Wirebonding Process


Wirebonding, or wire bonding, is the process of providing electrical connection between the silicon chip and the external leads of the semiconductor device using very fine bonding wires. The wire used in wirebonding is usually made either of gold (Au) or aluminum (Al), although Cu wirebonding is starting to gain a foothold in the semiconductor manufacturing industry. There are two common wirebonding processes: Au ball bonding and Al wedge bonding.  


During gold ball wire bonding, a gold ball is first formed by melting the end of the wire (which is held by a bonding tool known as a capillary) through electronic flame-off (EFO). This free-air ball (Fig. 1a) has a diameter ranging from 1.5 to 2.5 times the wire diameter.  Free air ball size consistency, controlled by the EFO and the tail length, is critical in good bonding.  For a discussion on how the melting of the wire affects grain size distribution and wire strength, see: Grain Size Distribution in Gold Ball Bonds.

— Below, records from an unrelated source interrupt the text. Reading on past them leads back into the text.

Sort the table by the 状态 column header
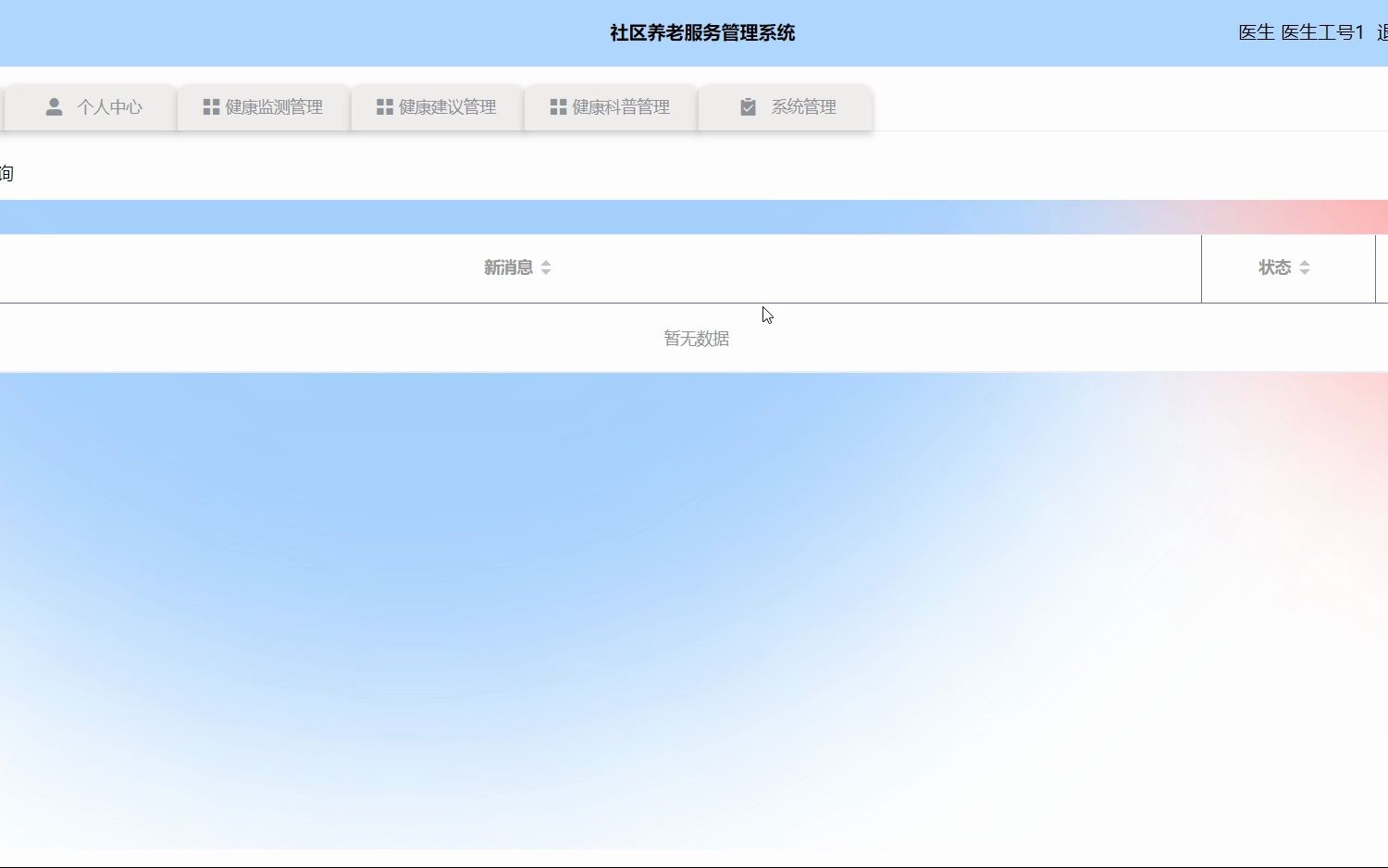Screen dimensions: 1388x868 click(1275, 267)
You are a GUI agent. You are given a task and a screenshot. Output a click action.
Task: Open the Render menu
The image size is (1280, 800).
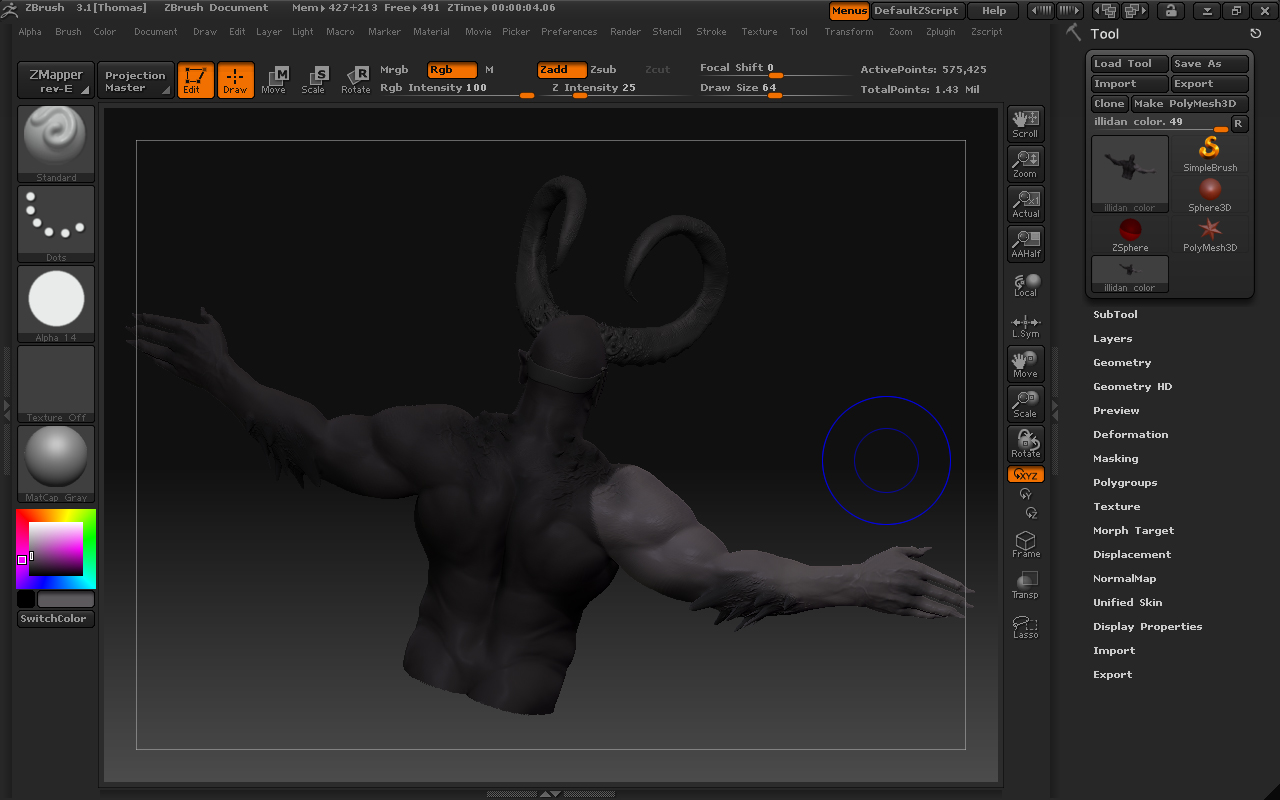625,31
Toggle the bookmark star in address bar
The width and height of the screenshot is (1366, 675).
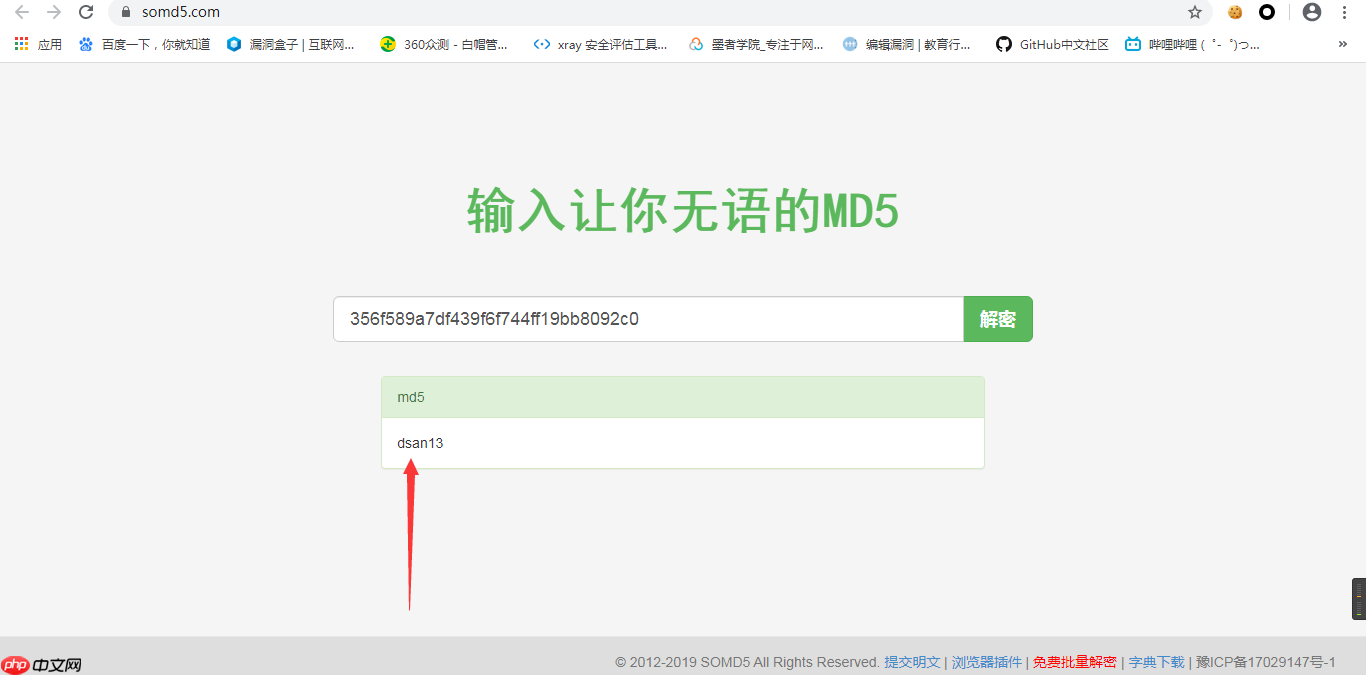(1195, 13)
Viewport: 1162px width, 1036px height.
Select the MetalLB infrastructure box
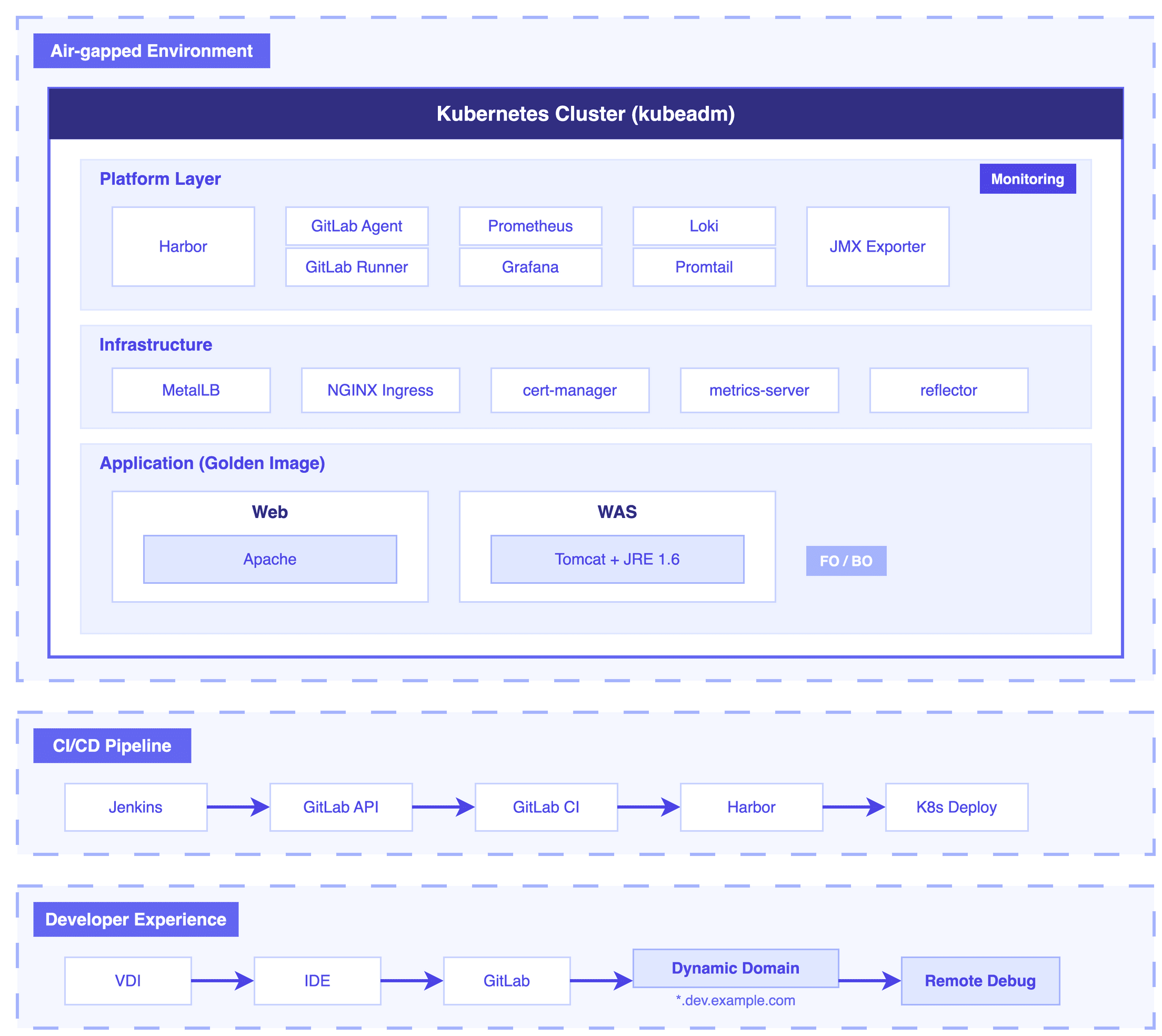pos(191,390)
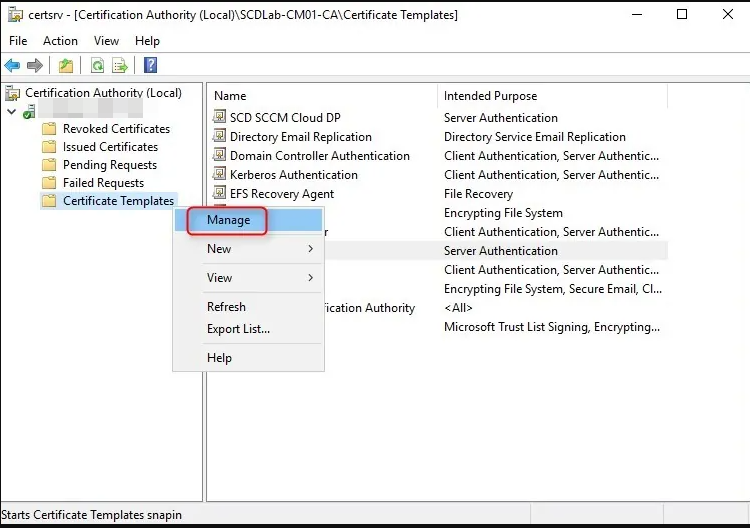Click the Back arrow toolbar icon

pos(12,66)
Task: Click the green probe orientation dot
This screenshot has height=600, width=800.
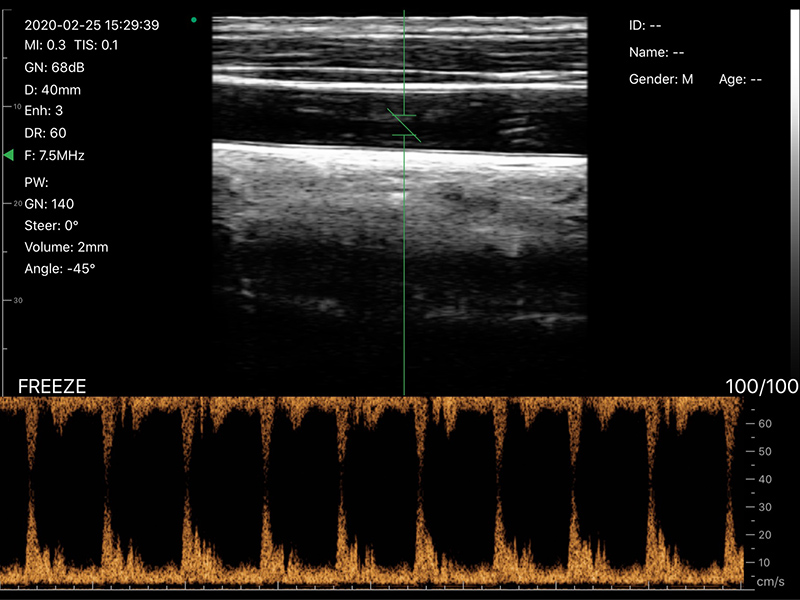Action: coord(193,19)

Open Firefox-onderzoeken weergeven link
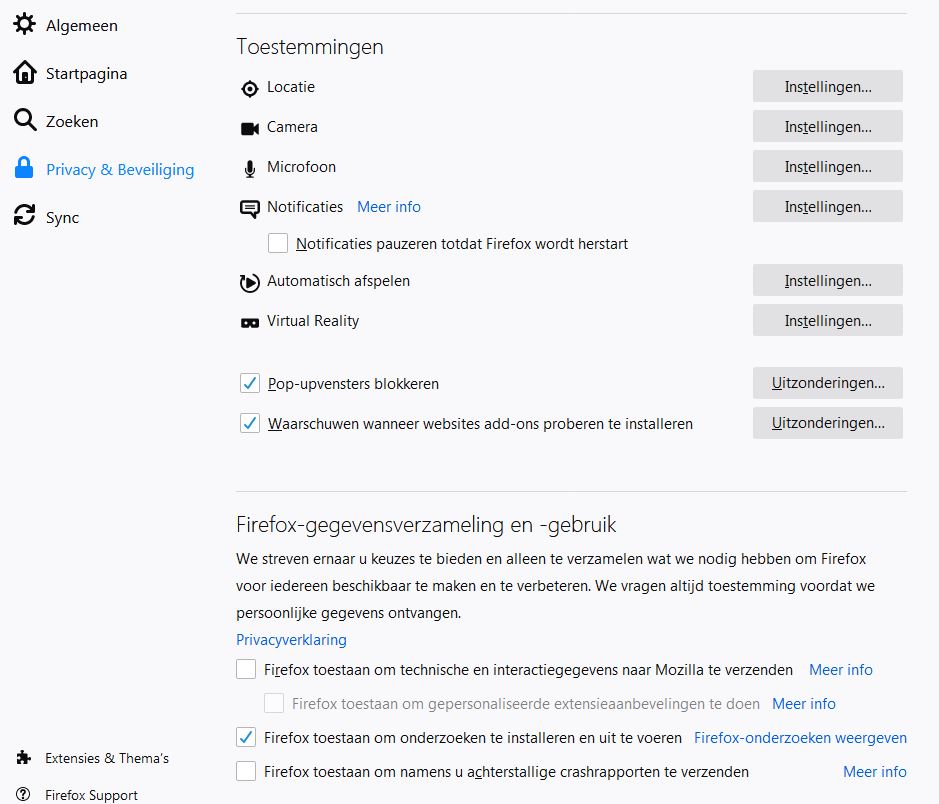click(x=800, y=738)
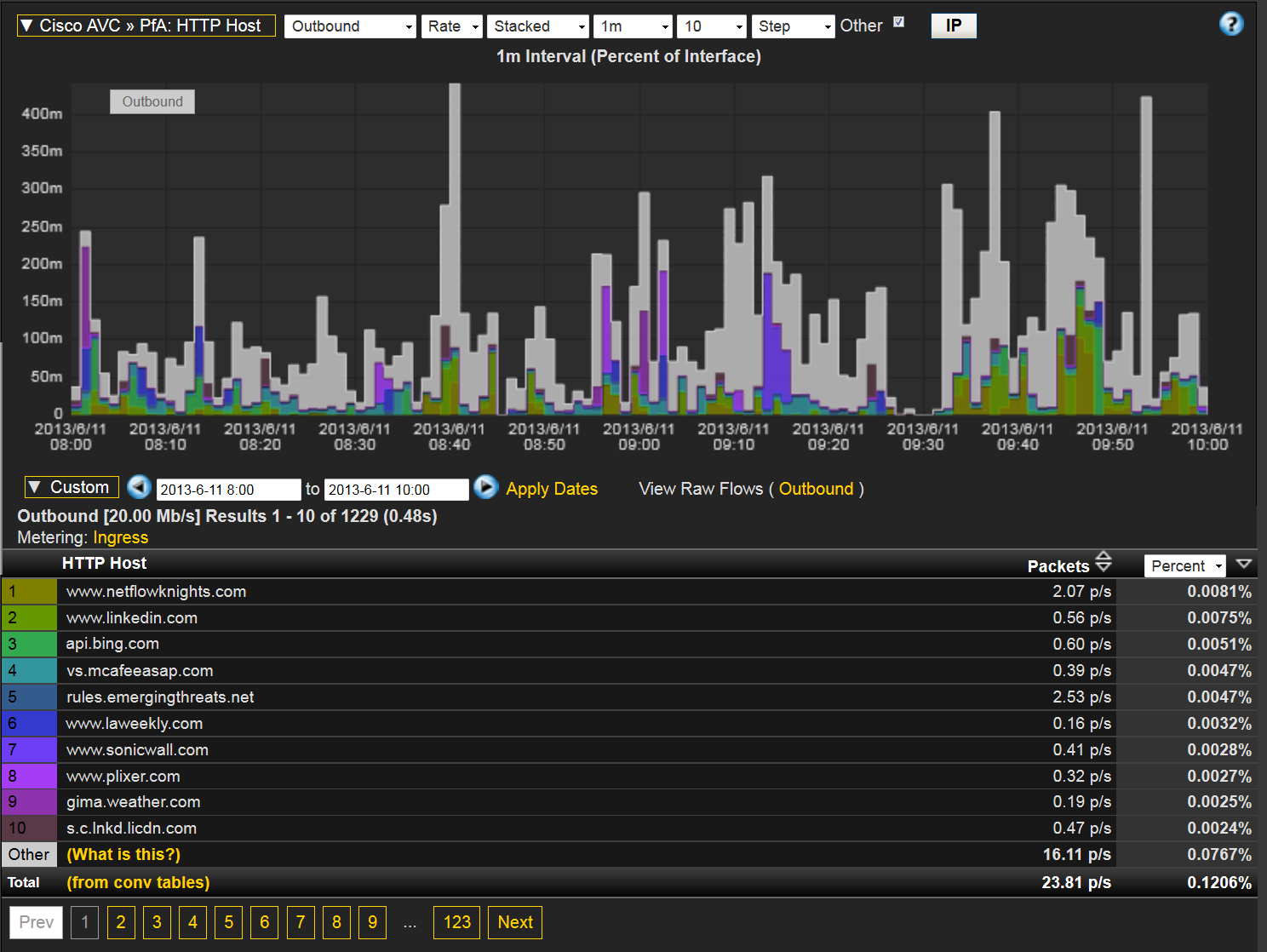
Task: Click the previous date range arrow icon
Action: click(139, 488)
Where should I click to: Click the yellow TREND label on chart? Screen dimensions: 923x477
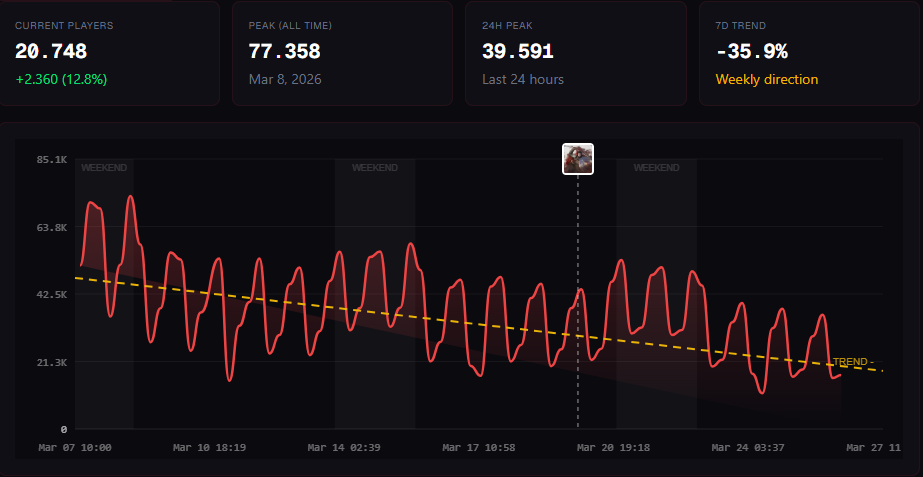pyautogui.click(x=852, y=362)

The free-air ball is then brought into contact with the bond pad. Adequate amounts of pressure, heat, and ultrasonic forces are then applied to the ball for a specific amount of time, forming the initial metallurgical weld between the ball and the bond pad as well as deforming the ball bond itself into its final shape (Fig. 2).


Fig 1a. Photo of a free-air ball prior to ball bond formation

Fig 1b.  Wire loop formed to connect the die to the lead finger


The wire is then run to the corresponding finger of the leadframe, forming a gradual arc or "loop" (Fig. 1b) between the bond pad and the leadfinger. Pressure and ultrasonic forces are applied to the wire to form the second bond (known as a wedge bond, stitch bond, or fishtail bond and shown in Fig. 3), this time with the leadfinger. The wirebonding machine or wirebonder (see Fig. 5) breaks the wire in preparation for the next wirebonding cycle by clamping the wire and raising the capillary.


During aluminum wedge wire bonding, a clamped aluminum wire is brought in contact with the aluminum bond pad. Ultrasonic energy is then applied to the wire for a specific duration while being held down by a specific amount of force, forming the first wedge bond (Fig. 4) between the wire and the bond pad. The wire is then run to the corresponding lead finger, against which it is again pressed. The second bond is again formed by applying ultrasonic energy to the wire. The wire is then broken off by clamping and movement of the wire. 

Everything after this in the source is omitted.